Competition and Risk Factors

     If retail competition is implemented in Vermont or New Hampshire,
the Company is unable to predict the impact of this competition on its
revenues, the Company's ability to retain existing customers with
respect to their power supply purchases and attract new customers or the
margins that will be realized on retail sales of electricity, if any
such sales are sought.  The Company expects its power distribution and
transmission service to its customers to continue on an exclusive basis
subject to continuing economic regulation.

     Historically, electric utility rates have been based on a utility's
costs.  As a result, electric utilities are subject to certain
accounting standards that are not applicable to other business
enterprises in general.  SFAS No. 71 requires regulated entities, in
appropriate circumstances, to establish regulatory assets and
liabilities, and thereby defer the income statement impact of certain
costs and revenues that are expected to be realized in future rates.

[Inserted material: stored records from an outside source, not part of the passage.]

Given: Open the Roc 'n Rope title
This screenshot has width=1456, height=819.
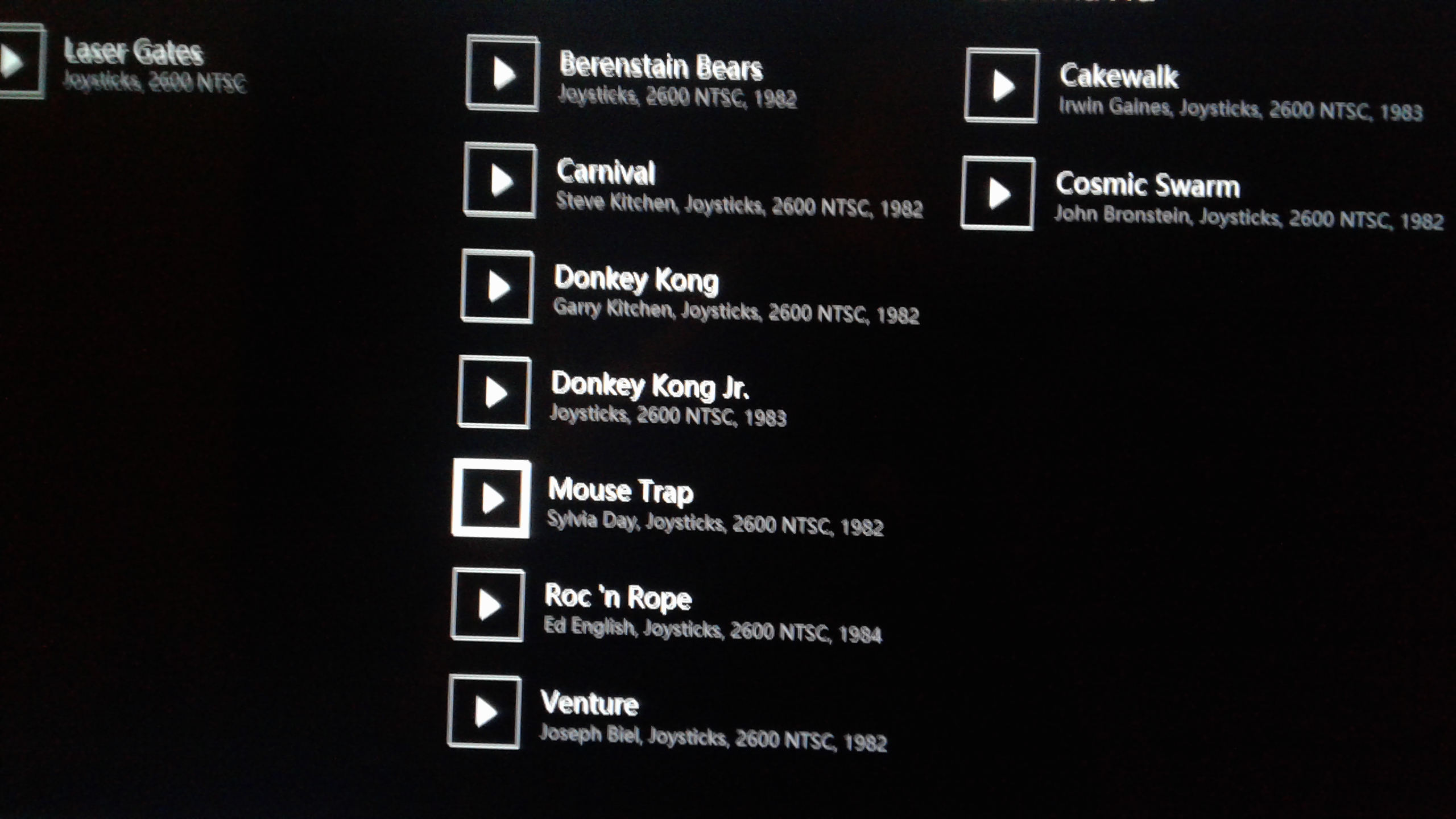Looking at the screenshot, I should [618, 597].
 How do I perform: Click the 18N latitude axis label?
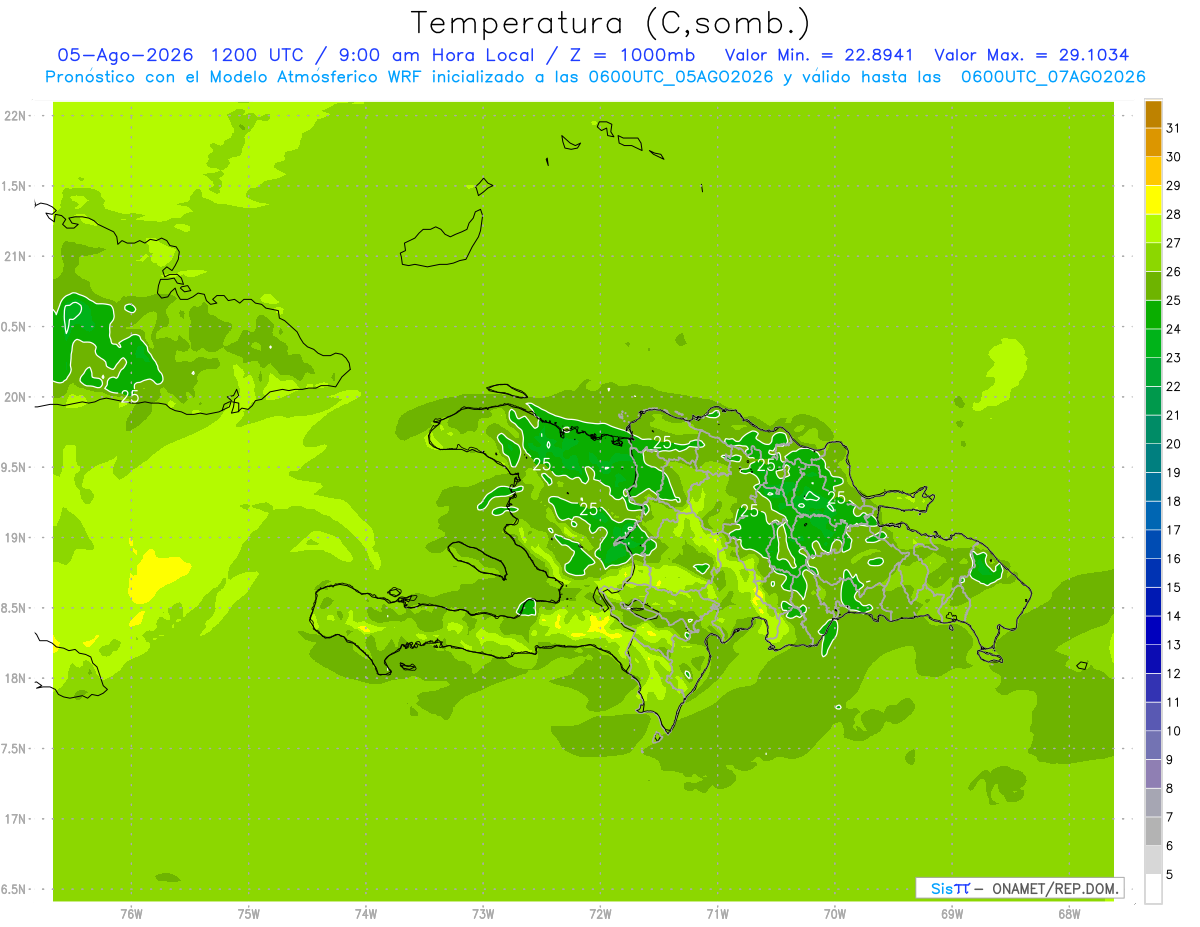(15, 678)
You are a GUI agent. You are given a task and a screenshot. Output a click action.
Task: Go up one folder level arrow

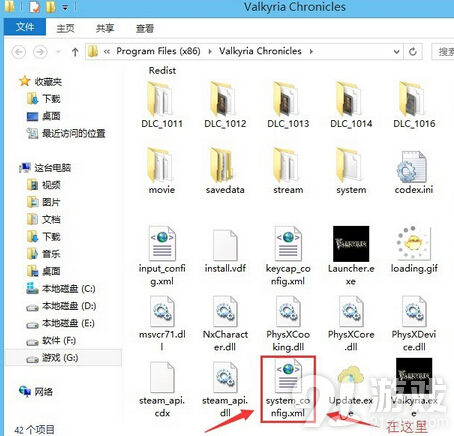[x=75, y=52]
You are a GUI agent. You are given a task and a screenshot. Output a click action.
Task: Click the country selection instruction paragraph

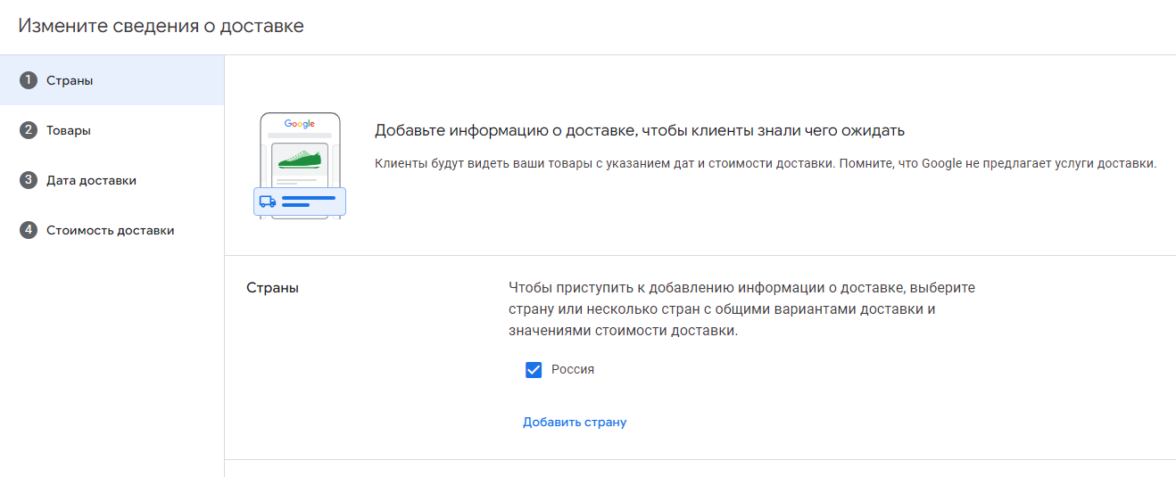pos(741,309)
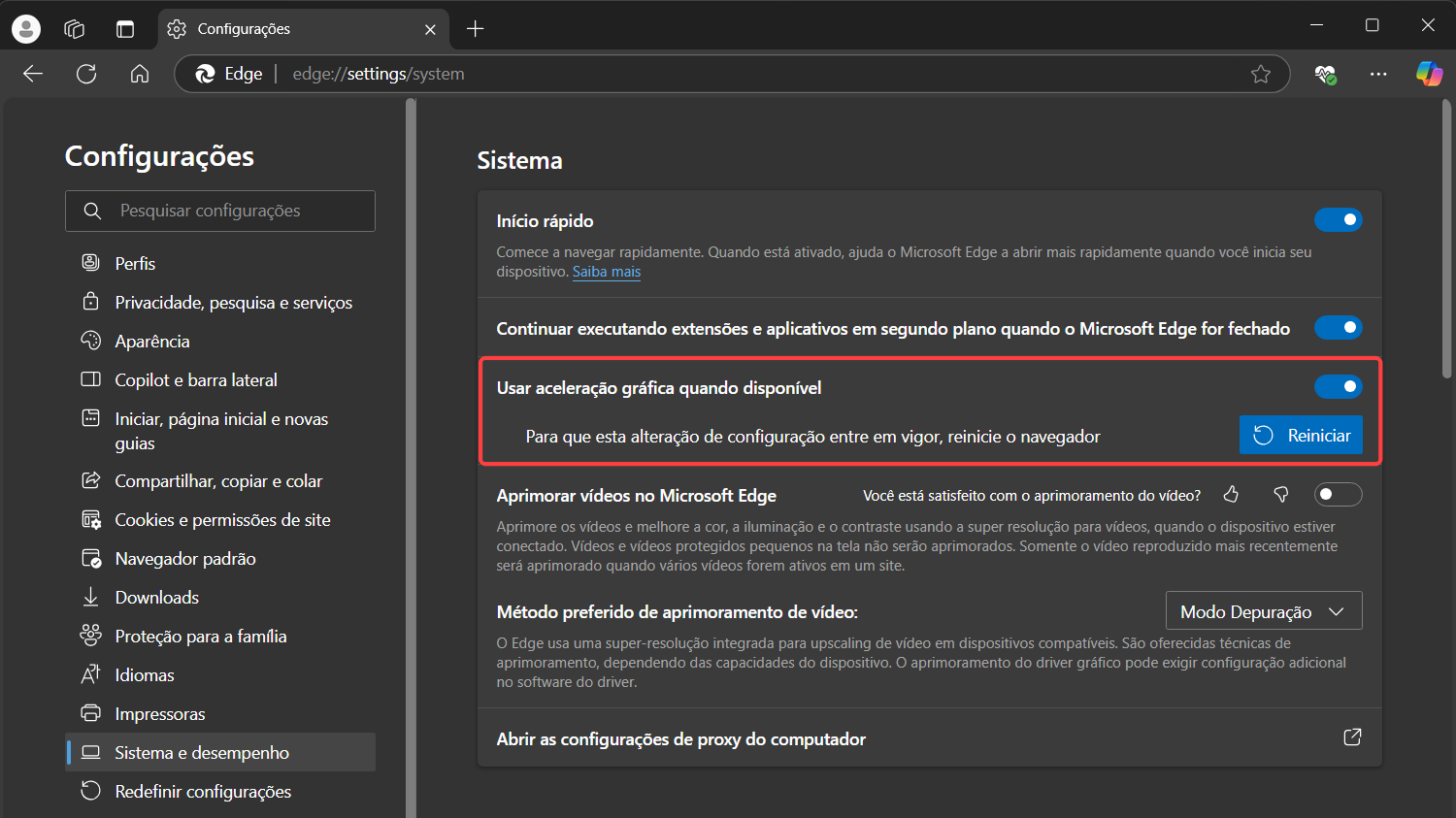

     As described in Note 1 of Notes to Consolidated Financial
Statements, the Company believes it currently complies with the
provisions of SFAS No. 71 for both its regulated Vermont service
territory and FERC regulated wholesale businesses.  In the event the
Company determines that it no longer meets the criteria for following
SFAS No. 71, the accounting impact would be an extraordinary, non-cash
charge to operations of approximately $56.4 million on a pre-tax basis
as of June 30, 2000.  Criteria that give rise to the discontinuance of
SFAS No. 71 include (1) increasing competition that restricts the
Company's ability to establish prices to recover specific costs and (2)
a significant change in the manner in which rates are set by regulators
from cost-based regulation to another form of regulation.

     The Securities and Exchange Commission has questioned the ability
of certain utility companies continuing the application of SFAS No. 71
where legislation provides for the transition to retail competition.
Deregulation of the price of electricity issues related to the
application of SFAS No. 71 and 101, as to when and how to discontinue
the application of SFAS No. 71 by utilities during transition to
competition has been referred to the Financial Accounting Standards
Board's Emerging Issues Task Force ("EITF").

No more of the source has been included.